What the task asks =>
Complete, exact copies of all entries are needed.

Records to process =>

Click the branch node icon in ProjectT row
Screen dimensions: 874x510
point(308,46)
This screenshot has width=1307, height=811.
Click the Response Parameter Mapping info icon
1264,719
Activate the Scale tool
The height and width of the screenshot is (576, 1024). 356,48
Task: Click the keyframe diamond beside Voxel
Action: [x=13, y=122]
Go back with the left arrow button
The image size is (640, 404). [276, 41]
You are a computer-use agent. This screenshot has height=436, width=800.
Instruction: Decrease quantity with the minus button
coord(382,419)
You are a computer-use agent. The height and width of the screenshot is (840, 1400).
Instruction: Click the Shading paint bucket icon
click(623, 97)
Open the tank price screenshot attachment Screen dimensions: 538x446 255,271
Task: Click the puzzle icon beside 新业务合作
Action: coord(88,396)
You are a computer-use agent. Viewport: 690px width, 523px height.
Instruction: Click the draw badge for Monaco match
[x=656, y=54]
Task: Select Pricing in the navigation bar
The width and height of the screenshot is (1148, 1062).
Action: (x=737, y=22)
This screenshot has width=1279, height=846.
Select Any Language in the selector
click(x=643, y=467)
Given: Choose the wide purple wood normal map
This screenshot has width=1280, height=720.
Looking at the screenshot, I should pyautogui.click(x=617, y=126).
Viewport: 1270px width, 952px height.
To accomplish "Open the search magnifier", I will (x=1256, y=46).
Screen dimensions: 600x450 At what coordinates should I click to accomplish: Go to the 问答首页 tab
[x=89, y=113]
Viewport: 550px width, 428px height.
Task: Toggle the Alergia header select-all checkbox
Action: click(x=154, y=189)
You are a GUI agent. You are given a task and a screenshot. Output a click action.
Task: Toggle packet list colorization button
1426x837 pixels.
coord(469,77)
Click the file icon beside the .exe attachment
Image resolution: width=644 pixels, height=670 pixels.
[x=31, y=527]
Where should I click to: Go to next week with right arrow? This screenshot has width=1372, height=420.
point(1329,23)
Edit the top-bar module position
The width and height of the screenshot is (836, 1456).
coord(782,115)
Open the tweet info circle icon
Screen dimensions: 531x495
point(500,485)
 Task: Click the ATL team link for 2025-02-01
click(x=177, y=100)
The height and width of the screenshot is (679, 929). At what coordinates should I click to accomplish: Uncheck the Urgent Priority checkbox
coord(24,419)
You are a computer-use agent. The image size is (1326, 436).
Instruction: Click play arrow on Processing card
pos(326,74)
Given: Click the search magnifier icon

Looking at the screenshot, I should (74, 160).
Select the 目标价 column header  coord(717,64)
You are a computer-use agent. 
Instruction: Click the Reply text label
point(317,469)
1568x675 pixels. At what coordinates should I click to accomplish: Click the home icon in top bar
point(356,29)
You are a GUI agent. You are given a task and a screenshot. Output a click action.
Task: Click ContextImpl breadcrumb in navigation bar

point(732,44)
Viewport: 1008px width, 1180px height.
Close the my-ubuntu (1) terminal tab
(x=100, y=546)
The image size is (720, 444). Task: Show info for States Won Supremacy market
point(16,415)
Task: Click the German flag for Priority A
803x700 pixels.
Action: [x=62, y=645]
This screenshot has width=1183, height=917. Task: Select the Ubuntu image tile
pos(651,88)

Response to this task =>
Click the branch node icon in ProjectT row
Screen dimensions: 874x510
point(308,46)
This screenshot has width=1307, height=811.
Click the Response Parameter Mapping info icon
1264,719
Activate the Scale tool
The height and width of the screenshot is (576, 1024). 356,48
Task: Click the keyframe diamond beside Voxel
Action: [x=13, y=122]
Go back with the left arrow button
The image size is (640, 404). [276, 41]
You are a computer-use agent. This screenshot has height=436, width=800.
Instruction: Decrease quantity with the minus button
coord(382,419)
You are a computer-use agent. The height and width of the screenshot is (840, 1400).
Instruction: Click the Shading paint bucket icon
click(623, 97)
Open the tank price screenshot attachment Screen dimensions: 538x446 255,271
Task: Click the puzzle icon beside 新业务合作
Action: coord(88,396)
You are a computer-use agent. Viewport: 690px width, 523px height.
Instruction: Click the draw badge for Monaco match
[x=656, y=54]
Task: Select Pricing in the navigation bar
The width and height of the screenshot is (1148, 1062).
Action: (x=737, y=22)
This screenshot has width=1279, height=846.
Select Any Language in the selector
click(x=643, y=467)
Given: Choose the wide purple wood normal map
This screenshot has width=1280, height=720.
Looking at the screenshot, I should pyautogui.click(x=617, y=126).
Viewport: 1270px width, 952px height.
To accomplish "Open the search magnifier", I will (x=1256, y=46).
Screen dimensions: 600x450 At what coordinates should I click to accomplish: Go to the 问答首页 tab
[x=89, y=113]
Viewport: 550px width, 428px height.
Task: Toggle the Alergia header select-all checkbox
Action: click(x=154, y=189)
You are a GUI agent. You are given a task and a screenshot. Output a click action.
Task: Toggle packet list colorization button
1426x837 pixels.
coord(469,77)
Click the file icon beside the .exe attachment
Image resolution: width=644 pixels, height=670 pixels.
[x=31, y=527]
Where should I click to: Go to next week with right arrow? This screenshot has width=1372, height=420.
point(1329,23)
Edit the top-bar module position
The width and height of the screenshot is (836, 1456).
coord(782,115)
Open the tweet info circle icon
Screen dimensions: 531x495
point(500,485)
 Task: Click the ATL team link for 2025-02-01
click(x=177, y=100)
The height and width of the screenshot is (679, 929). At what coordinates should I click to accomplish: Uncheck the Urgent Priority checkbox
coord(24,419)
You are a computer-use agent. The image size is (1326, 436).
Instruction: Click play arrow on Processing card
pos(326,74)
Given: Click the search magnifier icon

Looking at the screenshot, I should (74, 160).
Select the 目标价 column header  coord(717,64)
You are a computer-use agent. 
Instruction: Click the Reply text label
point(317,469)
1568x675 pixels. At what coordinates should I click to accomplish: Click the home icon in top bar
point(356,29)
You are a GUI agent. You are given a task and a screenshot. Output a click action.
Task: Click ContextImpl breadcrumb in navigation bar

point(732,44)
Viewport: 1008px width, 1180px height.
Close the my-ubuntu (1) terminal tab
(x=100, y=546)
The image size is (720, 444). Task: Show info for States Won Supremacy market
point(16,415)
Task: Click the German flag for Priority A
803x700 pixels.
Action: [x=62, y=645]
This screenshot has width=1183, height=917. Task: Select the Ubuntu image tile
pos(651,88)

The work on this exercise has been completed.